= Objective =
Reproduce only the lines of the records starting with the one containing "Task: Click the floppy disk save icon" and going on through the one containing "point(558,1204)", replacing every "screenshot" with "screen capture" and leaving all else unchanged.

= Target position records =

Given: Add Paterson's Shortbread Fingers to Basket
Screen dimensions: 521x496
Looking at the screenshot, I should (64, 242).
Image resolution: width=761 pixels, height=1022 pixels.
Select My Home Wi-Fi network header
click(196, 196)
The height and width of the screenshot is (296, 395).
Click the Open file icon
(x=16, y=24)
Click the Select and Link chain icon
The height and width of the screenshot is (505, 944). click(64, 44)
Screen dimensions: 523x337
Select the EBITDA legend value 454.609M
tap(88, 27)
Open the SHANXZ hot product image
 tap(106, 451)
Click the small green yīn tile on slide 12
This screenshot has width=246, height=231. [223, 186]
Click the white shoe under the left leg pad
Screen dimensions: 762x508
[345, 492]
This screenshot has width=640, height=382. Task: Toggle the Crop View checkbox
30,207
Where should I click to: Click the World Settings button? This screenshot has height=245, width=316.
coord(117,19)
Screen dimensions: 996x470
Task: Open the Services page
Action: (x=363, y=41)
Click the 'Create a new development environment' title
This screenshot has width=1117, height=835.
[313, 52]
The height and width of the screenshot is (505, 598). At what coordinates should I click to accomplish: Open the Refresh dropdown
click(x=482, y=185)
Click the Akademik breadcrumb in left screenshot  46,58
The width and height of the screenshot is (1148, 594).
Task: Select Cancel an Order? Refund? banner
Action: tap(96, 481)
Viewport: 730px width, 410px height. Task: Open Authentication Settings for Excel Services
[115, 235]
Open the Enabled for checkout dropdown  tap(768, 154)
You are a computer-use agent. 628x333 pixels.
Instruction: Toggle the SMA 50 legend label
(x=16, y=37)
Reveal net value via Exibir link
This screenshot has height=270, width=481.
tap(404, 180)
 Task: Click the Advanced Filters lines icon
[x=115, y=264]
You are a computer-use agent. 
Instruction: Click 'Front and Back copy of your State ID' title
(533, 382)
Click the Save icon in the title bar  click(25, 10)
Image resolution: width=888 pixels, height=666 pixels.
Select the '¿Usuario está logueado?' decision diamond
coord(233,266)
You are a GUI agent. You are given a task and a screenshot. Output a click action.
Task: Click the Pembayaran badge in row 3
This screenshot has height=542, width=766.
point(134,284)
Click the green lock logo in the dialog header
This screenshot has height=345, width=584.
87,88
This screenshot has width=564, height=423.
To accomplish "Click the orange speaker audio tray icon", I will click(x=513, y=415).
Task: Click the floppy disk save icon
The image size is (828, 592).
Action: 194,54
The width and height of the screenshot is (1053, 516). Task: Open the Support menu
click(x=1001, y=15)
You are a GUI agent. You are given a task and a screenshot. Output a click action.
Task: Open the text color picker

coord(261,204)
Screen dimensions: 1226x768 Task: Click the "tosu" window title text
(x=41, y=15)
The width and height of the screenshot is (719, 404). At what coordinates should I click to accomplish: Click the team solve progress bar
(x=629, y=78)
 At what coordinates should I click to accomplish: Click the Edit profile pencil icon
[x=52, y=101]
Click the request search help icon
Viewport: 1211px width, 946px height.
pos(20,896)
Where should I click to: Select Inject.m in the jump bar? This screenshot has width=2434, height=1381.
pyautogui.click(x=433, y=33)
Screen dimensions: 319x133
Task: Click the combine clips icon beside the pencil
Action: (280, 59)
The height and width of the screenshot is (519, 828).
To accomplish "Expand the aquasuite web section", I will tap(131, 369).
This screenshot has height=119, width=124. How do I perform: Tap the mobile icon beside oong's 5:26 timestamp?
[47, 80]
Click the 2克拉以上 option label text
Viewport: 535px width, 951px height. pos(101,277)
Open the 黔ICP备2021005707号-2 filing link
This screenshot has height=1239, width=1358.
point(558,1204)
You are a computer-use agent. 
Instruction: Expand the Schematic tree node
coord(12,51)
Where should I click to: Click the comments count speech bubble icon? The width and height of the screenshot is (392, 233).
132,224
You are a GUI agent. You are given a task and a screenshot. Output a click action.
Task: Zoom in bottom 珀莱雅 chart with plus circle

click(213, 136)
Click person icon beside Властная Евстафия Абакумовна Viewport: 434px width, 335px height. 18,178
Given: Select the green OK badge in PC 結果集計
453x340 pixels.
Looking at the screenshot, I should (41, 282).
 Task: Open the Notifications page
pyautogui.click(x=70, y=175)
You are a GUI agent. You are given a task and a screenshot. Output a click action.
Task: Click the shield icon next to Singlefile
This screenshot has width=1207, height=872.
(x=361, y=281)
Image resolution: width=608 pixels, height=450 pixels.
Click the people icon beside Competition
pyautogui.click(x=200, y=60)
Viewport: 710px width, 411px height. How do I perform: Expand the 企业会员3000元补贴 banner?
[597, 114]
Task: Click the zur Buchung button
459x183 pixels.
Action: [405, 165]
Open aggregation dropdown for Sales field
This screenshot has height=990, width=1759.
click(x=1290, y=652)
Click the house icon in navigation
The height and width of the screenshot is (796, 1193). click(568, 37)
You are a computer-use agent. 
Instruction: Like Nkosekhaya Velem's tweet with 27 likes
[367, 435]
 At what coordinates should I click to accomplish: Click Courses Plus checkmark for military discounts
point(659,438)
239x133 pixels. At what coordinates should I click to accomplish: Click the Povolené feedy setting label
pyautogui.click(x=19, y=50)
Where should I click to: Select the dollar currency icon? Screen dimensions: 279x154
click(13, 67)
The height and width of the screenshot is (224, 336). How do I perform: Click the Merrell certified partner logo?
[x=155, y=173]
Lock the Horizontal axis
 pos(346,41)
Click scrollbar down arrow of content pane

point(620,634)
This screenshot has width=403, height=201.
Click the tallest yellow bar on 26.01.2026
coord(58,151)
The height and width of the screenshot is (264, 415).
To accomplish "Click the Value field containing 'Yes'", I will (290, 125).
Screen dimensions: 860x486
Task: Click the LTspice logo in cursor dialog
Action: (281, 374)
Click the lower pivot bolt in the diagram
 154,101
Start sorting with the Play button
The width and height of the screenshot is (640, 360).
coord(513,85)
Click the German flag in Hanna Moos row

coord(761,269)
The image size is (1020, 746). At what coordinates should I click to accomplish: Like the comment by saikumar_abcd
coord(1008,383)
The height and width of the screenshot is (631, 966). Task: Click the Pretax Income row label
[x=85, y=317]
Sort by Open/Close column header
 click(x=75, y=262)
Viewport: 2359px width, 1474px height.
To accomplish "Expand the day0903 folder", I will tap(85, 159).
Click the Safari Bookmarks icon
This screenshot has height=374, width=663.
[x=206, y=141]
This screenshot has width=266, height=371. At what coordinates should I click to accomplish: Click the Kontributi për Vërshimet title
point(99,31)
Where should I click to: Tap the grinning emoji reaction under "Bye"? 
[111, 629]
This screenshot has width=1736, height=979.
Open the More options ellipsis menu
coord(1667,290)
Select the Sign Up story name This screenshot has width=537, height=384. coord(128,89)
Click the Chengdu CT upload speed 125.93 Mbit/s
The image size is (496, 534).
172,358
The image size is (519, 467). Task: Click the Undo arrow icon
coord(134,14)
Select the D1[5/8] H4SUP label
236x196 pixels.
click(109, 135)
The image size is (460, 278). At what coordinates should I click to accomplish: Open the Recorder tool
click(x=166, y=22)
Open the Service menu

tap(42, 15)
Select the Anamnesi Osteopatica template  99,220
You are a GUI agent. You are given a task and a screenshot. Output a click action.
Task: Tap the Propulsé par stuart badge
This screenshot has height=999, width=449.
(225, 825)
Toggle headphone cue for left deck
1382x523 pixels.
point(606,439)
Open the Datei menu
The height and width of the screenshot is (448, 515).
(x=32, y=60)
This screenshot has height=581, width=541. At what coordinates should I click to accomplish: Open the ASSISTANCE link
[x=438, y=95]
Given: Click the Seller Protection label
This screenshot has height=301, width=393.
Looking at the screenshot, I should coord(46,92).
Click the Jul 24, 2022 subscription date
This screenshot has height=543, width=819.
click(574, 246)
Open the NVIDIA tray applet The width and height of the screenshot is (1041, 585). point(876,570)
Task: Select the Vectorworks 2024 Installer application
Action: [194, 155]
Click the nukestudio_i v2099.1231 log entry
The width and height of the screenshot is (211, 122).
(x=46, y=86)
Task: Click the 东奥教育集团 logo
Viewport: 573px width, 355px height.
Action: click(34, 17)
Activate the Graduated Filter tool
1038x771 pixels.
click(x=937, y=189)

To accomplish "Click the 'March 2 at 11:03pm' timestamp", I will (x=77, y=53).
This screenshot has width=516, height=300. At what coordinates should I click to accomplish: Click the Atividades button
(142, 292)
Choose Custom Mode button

= Output for this task =
Task: Click the floppy disk save icon
The image size is (828, 592).
Action: 194,54
The width and height of the screen capture is (1053, 516). Task: Open the Support menu
click(x=1001, y=15)
You are a GUI agent. You are given a task and a screen capture. Output a click action.
Task: Open the text color picker

coord(261,204)
Screen dimensions: 1226x768 Task: Click the "tosu" window title text
(x=41, y=15)
The width and height of the screen capture is (719, 404). At what coordinates should I click to accomplish: Click the team solve progress bar
(x=629, y=78)
 At what coordinates should I click to accomplish: Click the Edit profile pencil icon
[x=52, y=101]
Click the request search help icon
Viewport: 1211px width, 946px height.
pos(20,896)
Where should I click to: Select Inject.m in the jump bar? This screen capture has width=2434, height=1381.
pyautogui.click(x=433, y=33)
Screen dimensions: 319x133
Task: Click the combine clips icon beside the pencil
Action: (280, 59)
The height and width of the screen capture is (519, 828).
To accomplish "Expand the aquasuite web section", I will tap(131, 369).
This screen capture has height=119, width=124. How do I perform: Tap the mobile icon beside oong's 5:26 timestamp?
[47, 80]
Click the 2克拉以上 option label text
Viewport: 535px width, 951px height. pos(101,277)
Open the 黔ICP备2021005707号-2 filing link
This screen capture has height=1239, width=1358.
point(558,1204)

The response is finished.